PHNOM PENH, Cambodia – Energy-starved Laos failed to win approval from Southeast Asian neighbours on Thursday for a proposed hydropower dam on the Mekong River that faces fierce opposition from conservationists.

Ministers from Cambodia, Thailand, Vietnam and Laos postponed a decision on the Xayaburi dam after meeting in the Cambodian city of Siem Reap, saying more research was needed into the likely effects of the $3.8 billion project.

“There is a need for further study on the sustainable development and management of the Mekong River including impact from mainstream hydropower development projects,” they said in a statement.

The four member states of the intergovernmental Mekong River Commission have an agreement to cooperate on the sustainable development of the waterway.

Their announcement, which is not legally binding, added that the ministers agreed in principle to approach Japan and other development partners to support such studies.
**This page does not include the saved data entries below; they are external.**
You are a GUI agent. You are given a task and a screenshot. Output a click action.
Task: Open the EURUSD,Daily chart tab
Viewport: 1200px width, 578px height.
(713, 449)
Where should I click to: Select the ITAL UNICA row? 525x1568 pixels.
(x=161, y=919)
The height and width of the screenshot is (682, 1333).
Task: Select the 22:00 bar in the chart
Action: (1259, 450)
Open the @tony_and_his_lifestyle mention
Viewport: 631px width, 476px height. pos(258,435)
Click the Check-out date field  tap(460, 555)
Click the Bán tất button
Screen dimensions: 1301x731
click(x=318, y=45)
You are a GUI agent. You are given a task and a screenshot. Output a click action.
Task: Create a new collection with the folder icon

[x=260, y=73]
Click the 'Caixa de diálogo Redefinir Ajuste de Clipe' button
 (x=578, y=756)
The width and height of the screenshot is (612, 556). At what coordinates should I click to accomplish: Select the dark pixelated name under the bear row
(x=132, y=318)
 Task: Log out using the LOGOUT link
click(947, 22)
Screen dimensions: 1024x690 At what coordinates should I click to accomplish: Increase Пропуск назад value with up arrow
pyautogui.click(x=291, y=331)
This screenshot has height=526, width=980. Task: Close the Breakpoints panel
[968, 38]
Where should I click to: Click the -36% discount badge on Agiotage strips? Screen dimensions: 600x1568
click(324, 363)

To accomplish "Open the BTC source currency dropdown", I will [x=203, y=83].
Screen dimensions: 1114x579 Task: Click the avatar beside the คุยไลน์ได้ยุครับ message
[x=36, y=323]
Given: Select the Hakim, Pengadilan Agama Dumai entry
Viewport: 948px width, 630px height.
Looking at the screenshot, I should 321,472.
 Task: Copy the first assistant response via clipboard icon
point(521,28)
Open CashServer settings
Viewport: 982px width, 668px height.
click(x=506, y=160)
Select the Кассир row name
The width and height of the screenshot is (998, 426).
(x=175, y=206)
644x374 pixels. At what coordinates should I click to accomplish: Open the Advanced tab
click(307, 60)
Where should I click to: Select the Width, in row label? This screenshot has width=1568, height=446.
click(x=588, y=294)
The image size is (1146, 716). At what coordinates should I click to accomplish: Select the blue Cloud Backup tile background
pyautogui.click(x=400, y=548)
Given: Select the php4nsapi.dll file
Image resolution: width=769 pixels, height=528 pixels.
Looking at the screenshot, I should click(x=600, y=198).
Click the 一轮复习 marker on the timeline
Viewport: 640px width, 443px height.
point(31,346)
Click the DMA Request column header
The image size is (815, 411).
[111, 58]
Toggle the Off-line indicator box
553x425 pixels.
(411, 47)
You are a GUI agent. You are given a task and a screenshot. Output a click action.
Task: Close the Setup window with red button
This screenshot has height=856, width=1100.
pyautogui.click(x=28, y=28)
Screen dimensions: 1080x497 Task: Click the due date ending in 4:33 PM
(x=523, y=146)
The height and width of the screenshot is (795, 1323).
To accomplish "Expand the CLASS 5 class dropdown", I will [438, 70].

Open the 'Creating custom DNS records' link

Laos is one of the poorest nations in the world and sees hydropower as vital to its potential future as the “battery of Southeast Asia”, selling electricity to its more industrialised neighbours Vietnam and Thailand.

But activists warn that the vast 1,260 megawatt dam in Laos, the first of 11 planned for the mainstream lower Mekong, could spell disaster for the roughly 60 million people who depend on the waterway.

Thailand, which has agreed to purchase some 95 percent of the electricity generated by the dam, had already indicated that it would not oppose the project at Thursday’s meeting.

But Vietnam and Cambodia, wary of the dam’s impact on their farming and fishing industries, expressed strong concern ahead of the talks and called for further studies to be carried out before it is allowed to go ahead.

Last week, Laos indicated it should get the green light, as “this dam will not impact countries in the lower Mekong River basin”, deputy minister of energy and mines Viraphon Viravong told the official Vientiane Times.

Cambodia said this was not enough and called for further examination of cross-border impacts of the multi-billion-dollar project before a final decision is made.

Vietnam has even proposed a 10-year moratorium on all hydro-electric projects on the lower Mekong.

Environmentalists have warned that damming the main stream of the river would trap vital nutrients, increase algae growth and prevent dozens of species of migratory fish swimming upstream to spawning grounds.

The 4,800 kilometre (3,000 mile) long river, the longest in Southeast Asia, is home to more than 700 species of freshwater fish including the endangered giant Mekong catfish, according to conservation group WWF.

Environmental group International Rivers, which says the dam is not needed for Thailand’s future energy needs, said more than 22,000 people from 106 countries had submitted a petition asking ministers to cancel the project.

Ahead of the meeting, the group accused Laos of pushing ahead with construction of access roads to the site and work camps despite a lack of regional agreement.